I turned everything off and figured out a backup plan for listening to music that evening. Today I investigated using my workshop speaker. The left, right, and center channels were fine. When I plugged the speaker into the rear left channel (one that I've never used!) my speaker didn't make any noise, but it did glow like a light bulb. Not good!
Took the speaker apart and luckily it is just a slow blow fuse that died. I can replace that.
I took the receiver apart. I'm stuck with two options:
- Replace it. This is sad because it was expensive and only about 5 years old.
- Remove the surround amp board and continue to use it as a 3-channel receiver. Since we don't do surround that is okay, but I'm not excited about having something that let out a poof of smoke running a few hours a day.

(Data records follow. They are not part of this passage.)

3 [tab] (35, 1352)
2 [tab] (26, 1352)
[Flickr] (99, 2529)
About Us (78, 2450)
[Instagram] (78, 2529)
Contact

So I guess I'm taking the first option.
I hate that it's 50lbs of metal, much of it semi-rare copper, and it's going to end up in the trash. It probably died because somewhere there is a 2 cent Chinese capacitor that failed. This guy was built in 2002 when many products were made with these timebomb capacitors. NAD (the manufacturer) doesn't have parts anymore, so I can't just replace the failed amplifier board.